How Is the Rydberg Constant Calculated from Photon Absorption Wavelengths?

[unscientific]

Homework Statement

The following photon wavelengths are observed in absorption at room temperature from an ionized atomic gas with a single electron orbiting the nucleus: λ=
13:5 nm, 11:4 nm, 10:8 nm. Use this data to determine the effective Rydberg constant
and the nuclear charge.

Homework Equations

The Attempt at a Solution

I know that energy is emitted/absorbed when electron transits between different energy levels.

Thing is, I don't even know what the n=1 energy is, to find the rydberg constant. I can't tell what the energy levels are just from the photons absorbed, as they could be between any two levels.

 

[mfb]

Don't give up before you even started.
Did you convert the wavelength values to photon energies?
Which patterns do you expect in the energy spectrum?

 

[unscientific]

Don't give up before you even started.
Did you convert the wavelength values to photon energies?
Which patterns do you expect in the energy spectrum?

I expect, the gaps between energy levels to become smaller as you go higher up..

 

[unscientific]

Don't give up before you even started.
Did you convert the wavelength values to photon energies?
Which patterns do you expect in the energy spectrum?

13.5nm -> 92.1 eV
11.4nm -> 109.0 eV
10.8nm -> 115.1 eV

So

n=1 is 92.1 eV
n=2 is 109.0 eV
n=3 is 115.5 eV

Then what is the point of giving us the other 2 absorption wavelengths?

 

[mfb]

So

n=1 is 92.1 eV
n=2 is 109.0 eV
n=3 is 115.5 eV

Then what is the point of giving us the other 2 absorption wavelengths?

Photon energies are not the energies of states!

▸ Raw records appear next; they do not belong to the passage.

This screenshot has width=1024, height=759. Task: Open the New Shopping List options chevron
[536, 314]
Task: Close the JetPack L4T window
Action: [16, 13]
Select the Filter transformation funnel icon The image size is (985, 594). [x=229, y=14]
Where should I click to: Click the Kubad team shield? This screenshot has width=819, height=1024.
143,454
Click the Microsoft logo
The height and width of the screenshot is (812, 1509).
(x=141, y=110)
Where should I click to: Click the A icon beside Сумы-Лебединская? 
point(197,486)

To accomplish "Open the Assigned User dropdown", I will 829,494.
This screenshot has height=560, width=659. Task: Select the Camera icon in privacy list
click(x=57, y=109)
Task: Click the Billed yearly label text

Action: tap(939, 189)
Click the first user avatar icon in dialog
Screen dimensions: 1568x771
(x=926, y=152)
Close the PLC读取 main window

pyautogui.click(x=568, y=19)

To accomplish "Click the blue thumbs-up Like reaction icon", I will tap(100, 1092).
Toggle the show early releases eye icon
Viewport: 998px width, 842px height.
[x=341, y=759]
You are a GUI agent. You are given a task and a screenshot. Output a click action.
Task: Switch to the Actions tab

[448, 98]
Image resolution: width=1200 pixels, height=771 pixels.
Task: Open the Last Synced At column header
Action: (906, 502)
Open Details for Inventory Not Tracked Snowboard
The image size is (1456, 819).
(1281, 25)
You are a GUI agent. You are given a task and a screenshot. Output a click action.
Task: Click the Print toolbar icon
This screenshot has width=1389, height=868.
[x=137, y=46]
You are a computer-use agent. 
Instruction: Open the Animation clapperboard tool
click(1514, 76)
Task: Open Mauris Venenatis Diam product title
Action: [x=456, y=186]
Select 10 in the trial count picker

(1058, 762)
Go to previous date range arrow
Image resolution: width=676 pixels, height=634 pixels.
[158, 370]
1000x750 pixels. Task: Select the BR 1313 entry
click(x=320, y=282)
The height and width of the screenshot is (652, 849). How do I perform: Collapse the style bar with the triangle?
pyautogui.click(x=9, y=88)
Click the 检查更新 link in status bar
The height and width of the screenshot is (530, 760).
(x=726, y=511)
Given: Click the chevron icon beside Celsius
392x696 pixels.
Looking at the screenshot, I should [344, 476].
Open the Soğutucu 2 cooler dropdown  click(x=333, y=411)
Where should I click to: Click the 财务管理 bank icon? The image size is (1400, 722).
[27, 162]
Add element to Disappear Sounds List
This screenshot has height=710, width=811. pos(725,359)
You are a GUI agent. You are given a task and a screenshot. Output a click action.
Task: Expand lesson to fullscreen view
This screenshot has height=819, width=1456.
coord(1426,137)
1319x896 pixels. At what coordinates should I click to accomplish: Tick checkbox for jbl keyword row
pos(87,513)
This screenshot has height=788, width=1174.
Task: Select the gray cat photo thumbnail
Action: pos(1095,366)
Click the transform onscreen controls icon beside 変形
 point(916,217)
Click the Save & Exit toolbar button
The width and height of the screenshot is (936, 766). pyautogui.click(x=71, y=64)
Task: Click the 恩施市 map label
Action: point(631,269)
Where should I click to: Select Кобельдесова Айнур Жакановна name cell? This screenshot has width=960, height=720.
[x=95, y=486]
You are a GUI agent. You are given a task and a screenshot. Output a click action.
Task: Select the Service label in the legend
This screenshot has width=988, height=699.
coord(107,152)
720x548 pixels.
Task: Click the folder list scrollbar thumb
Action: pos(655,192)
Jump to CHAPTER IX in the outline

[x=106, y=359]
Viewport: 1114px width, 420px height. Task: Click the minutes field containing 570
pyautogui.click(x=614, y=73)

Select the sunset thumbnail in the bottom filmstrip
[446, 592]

Which photon energies (not electron energy states) do you get for a hydrogen atom? Which ratios do you have between those values? Do you see a similarity to your problem?

 

[unscientific]

For Hydrogen:

E1 = -13.6 eV
E2 = -3.4 eV
E3 = -1.51 eV
E4 = -0.850 eV

Based on the wavelengths given, 92.1eV, 109eV, 115.5eV are differences in energy between En and E1.

The ratio of first energy level between the gas and hydrogen = Z², where Z is the proton number of the gas.

 

[unscientific]

Photon energies are not the energies of states!

Which photon energies (not electron energy states) do you get for a hydrogen atom? Which ratios do you have between those values? Do you see a similarity to your problem?

Ok using the relation ΔE = (1- 1/n²)

First emission:
92.1 = E1(3/4)

Second emission:
109 = E₁(8/9)

Third Emission:

115.5 = E₁(15/16)

These ratios match, so somehow these are the emissions from the second, third and fourth energy levels.

E₁ = (13.6)Z²

Solving, Z = 3 (Lithium) and E₁ = 122.4eV, R = (13.6eV)/hc = 1.09*10⁷

 

[mfb]

That is correct.

R = (13.6eV)/hc = 1.09*10⁷

I think the factor of 9 is missing here, and the last value should have units.